Directive 1: Count the lines in the records below that contain the string "resolution", and give only that number.

The allocation ratio determining unit 381 determines the ratio in which the oscillation waveform generated by the oscillation waveform generating unit 385 is to be vectorially decomposed into components along the directions of the respective drive axes that are controlled when the tool is moved using the imaginary axis control. As described above, the tool is moved along the direction of an imaginary axis by the imaginary axis control by synchronously controlling a plurality of drive axes. Accordingly, the movement distance of the tool along the direction of an imaginary axis is obtained from the movement distances along the directions of the respective drive axes that are synchronously controlled in the imaginary axis control. On the other hand, the oscillation waveform generated by the oscillation waveform generating unit 385 is a waveform in the imaginary machine coordinate system defined by imaginary axes, that is, a waveform representing the oscillation along the direction of an imaginary axis. Therefore, the allocation ratio determining unit 381 determines the ratio in which the component of the oscillation waveform generated by the oscillation waveform generating unit 385 is to be vectorially decomposed into components along the directions of the respective drive axes to obtain the waveforms representing the oscillations along the directions of the respective drive axes.

The waveform information acquisition unit 382 receives from the drive unit 90 information on waveforms representing the actual trajectory when control is performed to oscillate the tool.

The comparison unit 383 compares the oscillation waveform generated by the oscillation waveform generating unit 385 with a feedback waveform, which is the waveform representing the corresponding part of the information obtained from the waveform information obtaining unit 382. The comparison unit 383 performs a comparison using a component along the X-axis and a component along the Y-axis obtained by decomposing the oscillation waveform generated by the oscillation waveform generating unit 385. Specifically, the comparison unit 383 compares the oscillation waveform representing the component along the X-axis, that is, the X-axis oscillation waveform, with the X-axis feedback waveform describing the information obtained from the detector 92 that detects the position and the speed of the rotor of the servo motor 91 for the X-axis. The comparison unit 383 also compares the oscillation waveform representing the component along the Y-axis, i.e., the Y-axis oscillation waveform, with the Y-axis feedback waveform describing the information obtained from the detector 92 that detects the position and the speed of the rotor of the servo motor 91 for the Y-axis.

The oscillation command waveform adjusting unit 384X performs adjustment of the oscillation command waveform described later based on the comparison result of the comparison unit 383.

Dataset entries:
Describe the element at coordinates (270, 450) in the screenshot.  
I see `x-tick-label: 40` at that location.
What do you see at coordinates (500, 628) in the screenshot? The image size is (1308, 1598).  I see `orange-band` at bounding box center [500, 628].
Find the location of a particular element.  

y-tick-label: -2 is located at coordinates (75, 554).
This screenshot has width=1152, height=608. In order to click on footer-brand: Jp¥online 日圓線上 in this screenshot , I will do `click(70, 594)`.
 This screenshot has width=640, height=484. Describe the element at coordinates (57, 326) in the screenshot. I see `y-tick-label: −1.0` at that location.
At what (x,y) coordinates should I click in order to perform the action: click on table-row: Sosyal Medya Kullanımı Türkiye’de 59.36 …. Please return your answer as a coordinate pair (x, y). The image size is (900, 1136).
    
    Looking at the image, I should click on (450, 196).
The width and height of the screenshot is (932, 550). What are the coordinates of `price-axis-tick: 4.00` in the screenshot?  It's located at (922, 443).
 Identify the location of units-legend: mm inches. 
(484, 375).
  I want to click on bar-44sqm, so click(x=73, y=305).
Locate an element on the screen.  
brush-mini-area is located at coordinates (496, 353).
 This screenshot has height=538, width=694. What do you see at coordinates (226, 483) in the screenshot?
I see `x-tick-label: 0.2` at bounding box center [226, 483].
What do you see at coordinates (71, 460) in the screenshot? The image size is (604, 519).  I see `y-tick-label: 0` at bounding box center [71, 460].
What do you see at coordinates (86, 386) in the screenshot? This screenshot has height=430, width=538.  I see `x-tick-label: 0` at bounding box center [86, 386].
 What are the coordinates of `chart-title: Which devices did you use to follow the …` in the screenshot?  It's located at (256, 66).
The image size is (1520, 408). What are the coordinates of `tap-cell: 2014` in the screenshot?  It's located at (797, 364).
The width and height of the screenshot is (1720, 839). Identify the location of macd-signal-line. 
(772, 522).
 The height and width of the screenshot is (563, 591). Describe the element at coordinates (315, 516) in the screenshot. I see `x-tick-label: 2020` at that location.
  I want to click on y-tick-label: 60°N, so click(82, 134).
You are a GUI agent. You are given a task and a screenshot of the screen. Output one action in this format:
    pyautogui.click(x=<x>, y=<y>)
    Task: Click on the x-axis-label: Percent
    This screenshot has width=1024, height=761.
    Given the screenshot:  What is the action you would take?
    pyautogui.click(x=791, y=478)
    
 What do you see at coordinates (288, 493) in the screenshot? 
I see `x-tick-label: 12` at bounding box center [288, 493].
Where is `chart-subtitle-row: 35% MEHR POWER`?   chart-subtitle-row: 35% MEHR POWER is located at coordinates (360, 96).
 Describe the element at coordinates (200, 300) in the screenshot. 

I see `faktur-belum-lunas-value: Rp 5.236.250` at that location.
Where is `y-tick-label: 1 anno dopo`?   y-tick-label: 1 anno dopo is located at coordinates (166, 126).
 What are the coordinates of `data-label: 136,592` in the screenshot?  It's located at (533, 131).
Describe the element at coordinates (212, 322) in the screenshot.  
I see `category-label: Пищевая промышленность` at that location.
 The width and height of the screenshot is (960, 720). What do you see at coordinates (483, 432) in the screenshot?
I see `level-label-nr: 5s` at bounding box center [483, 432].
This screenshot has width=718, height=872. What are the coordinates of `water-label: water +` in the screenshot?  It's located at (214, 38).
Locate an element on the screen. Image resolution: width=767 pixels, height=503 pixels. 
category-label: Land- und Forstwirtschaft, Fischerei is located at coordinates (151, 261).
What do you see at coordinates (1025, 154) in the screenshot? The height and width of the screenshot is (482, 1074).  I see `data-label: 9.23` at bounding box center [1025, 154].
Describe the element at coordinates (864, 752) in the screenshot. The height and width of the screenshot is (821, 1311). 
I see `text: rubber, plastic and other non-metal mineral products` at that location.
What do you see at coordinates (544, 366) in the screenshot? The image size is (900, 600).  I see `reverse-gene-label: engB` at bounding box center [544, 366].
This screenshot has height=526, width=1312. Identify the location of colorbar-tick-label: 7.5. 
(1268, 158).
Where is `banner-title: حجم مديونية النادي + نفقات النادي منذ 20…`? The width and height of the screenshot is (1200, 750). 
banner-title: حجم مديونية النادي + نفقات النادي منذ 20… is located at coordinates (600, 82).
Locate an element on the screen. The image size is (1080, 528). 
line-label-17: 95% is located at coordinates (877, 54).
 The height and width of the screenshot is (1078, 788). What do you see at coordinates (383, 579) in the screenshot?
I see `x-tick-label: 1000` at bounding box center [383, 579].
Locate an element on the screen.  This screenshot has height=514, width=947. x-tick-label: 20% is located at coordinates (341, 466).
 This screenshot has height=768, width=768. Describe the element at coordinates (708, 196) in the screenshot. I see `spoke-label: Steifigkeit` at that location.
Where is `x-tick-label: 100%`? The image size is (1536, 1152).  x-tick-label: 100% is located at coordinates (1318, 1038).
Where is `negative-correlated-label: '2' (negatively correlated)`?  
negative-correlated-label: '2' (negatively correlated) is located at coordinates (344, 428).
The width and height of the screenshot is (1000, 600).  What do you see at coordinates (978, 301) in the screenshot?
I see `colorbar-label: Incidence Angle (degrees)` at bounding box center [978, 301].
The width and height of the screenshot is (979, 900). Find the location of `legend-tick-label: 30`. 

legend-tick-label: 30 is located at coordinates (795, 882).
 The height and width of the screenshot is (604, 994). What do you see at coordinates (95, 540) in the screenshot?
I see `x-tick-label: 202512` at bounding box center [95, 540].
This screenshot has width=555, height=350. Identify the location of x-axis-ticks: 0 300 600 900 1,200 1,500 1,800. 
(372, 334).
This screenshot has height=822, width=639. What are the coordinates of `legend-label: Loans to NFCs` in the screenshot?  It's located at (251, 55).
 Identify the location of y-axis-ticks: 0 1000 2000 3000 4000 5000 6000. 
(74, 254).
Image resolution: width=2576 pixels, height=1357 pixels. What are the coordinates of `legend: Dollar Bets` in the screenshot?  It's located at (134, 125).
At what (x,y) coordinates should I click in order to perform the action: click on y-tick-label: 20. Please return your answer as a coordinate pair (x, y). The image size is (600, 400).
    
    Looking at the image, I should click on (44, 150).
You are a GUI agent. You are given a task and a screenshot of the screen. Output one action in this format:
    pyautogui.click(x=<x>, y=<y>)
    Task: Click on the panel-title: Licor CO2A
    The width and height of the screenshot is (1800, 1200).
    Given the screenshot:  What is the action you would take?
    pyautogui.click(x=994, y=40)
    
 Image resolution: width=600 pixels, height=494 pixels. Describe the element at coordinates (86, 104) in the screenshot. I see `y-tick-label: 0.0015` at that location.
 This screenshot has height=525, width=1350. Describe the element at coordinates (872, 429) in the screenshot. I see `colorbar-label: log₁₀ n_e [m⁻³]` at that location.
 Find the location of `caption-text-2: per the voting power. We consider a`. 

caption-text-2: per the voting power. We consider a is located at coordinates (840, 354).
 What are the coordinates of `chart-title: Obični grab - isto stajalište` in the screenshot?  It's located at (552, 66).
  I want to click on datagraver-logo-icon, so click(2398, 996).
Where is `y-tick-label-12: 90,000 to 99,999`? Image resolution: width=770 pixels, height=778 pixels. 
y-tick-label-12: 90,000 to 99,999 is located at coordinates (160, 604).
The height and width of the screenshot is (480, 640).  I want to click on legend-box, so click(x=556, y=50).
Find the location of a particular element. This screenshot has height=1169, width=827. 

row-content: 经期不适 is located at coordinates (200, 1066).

Directive 2: From the passage above on oscillation waveform control, retype the section from "The oscillation command waveform adjusting" to "comparison unit 383.".

Written solution 1: 4

Written solution 2:
The oscillation command waveform adjusting unit 384X performs adjustment of the oscillation command waveform described later based on the comparison result of the comparison unit 383.